> WORK TO DO: Present the lines of the entries between the line containing "Given: Click the 10.442 votos count" and the line containing "Screen dimensions: 679x479", inclusive, as a Markdown table with the columns Row and Line, numbering each line and skipping blank ones. Omit the pictures.

> SUPPLIED ENTRIES:

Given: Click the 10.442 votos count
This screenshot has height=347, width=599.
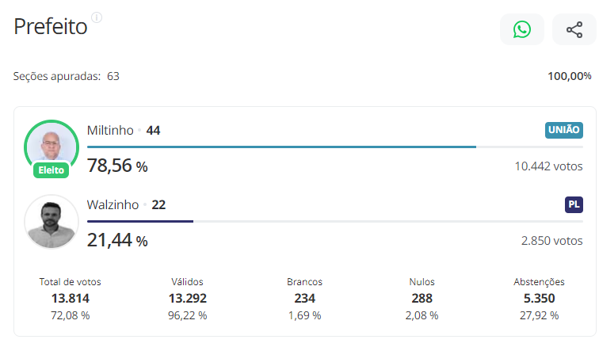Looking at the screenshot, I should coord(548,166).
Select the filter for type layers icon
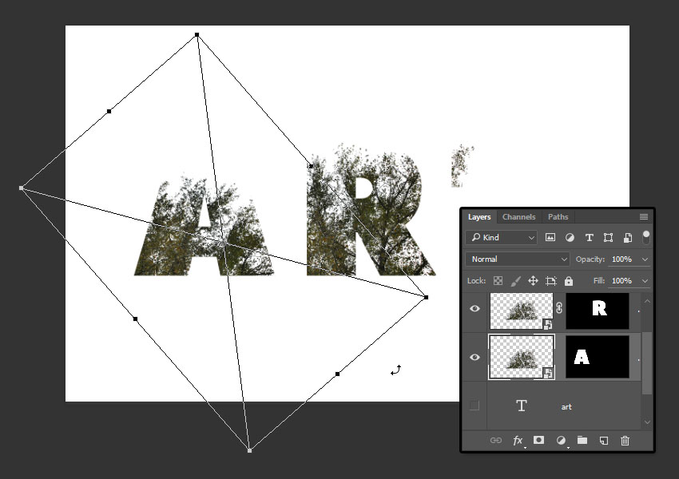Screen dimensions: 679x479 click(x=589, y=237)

--

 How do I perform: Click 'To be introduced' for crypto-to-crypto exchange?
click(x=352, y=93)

==

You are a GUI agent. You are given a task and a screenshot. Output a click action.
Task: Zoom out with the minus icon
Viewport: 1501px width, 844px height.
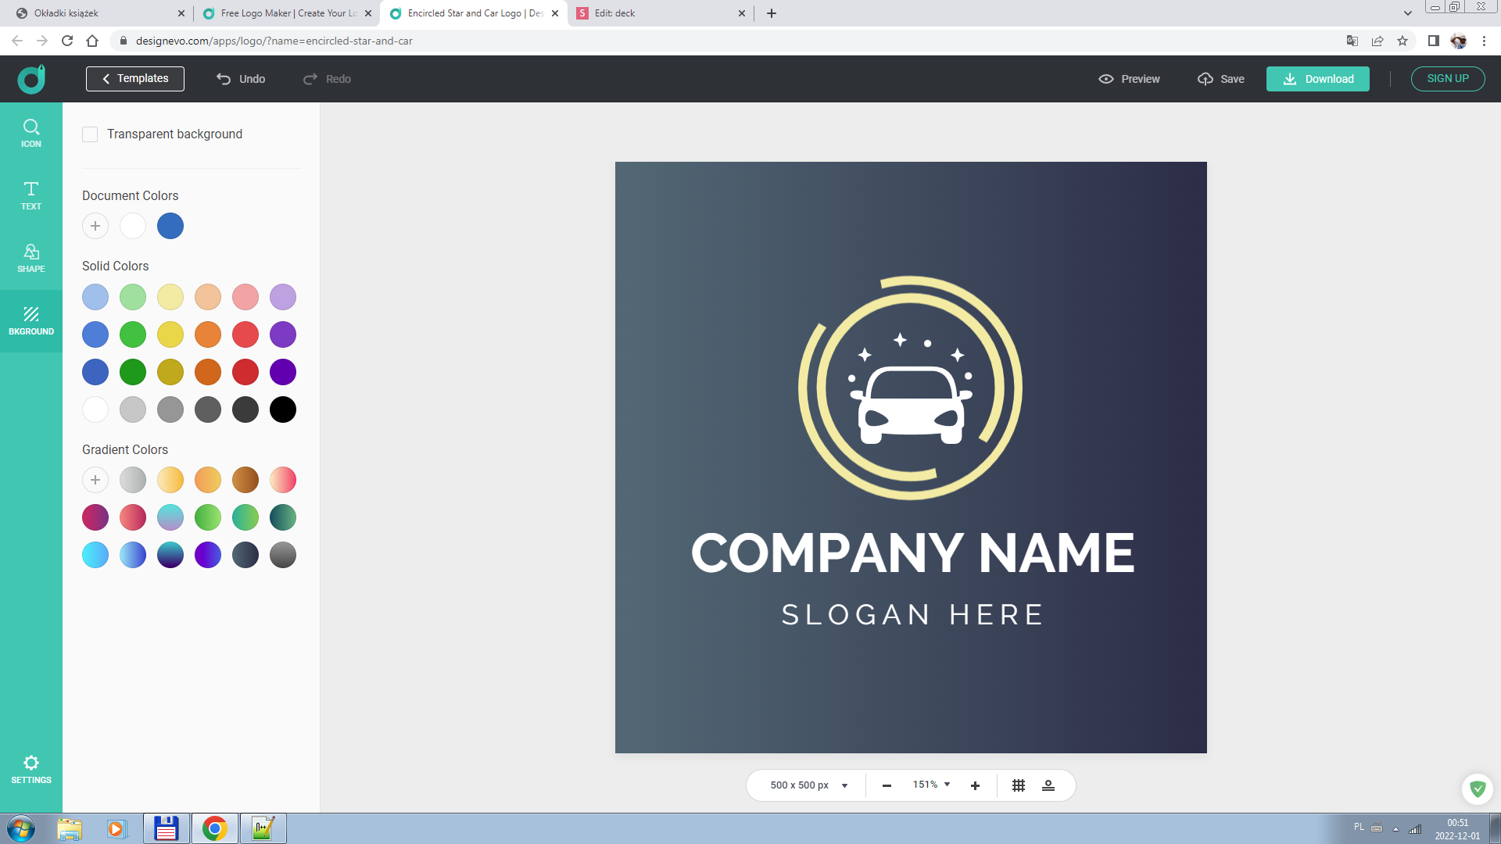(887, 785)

> THE RESULT:
| Row | Line |
|---|---|
| 1 | Given: Click the 10.442 votos count |
| 2 | This screenshot has height=347, width=599. |
| 3 | Looking at the screenshot, I should coord(548,166). |
| 4 | Select the filter for type layers icon |
| 5 | Screen dimensions: 679x479 click(x=589, y=237) |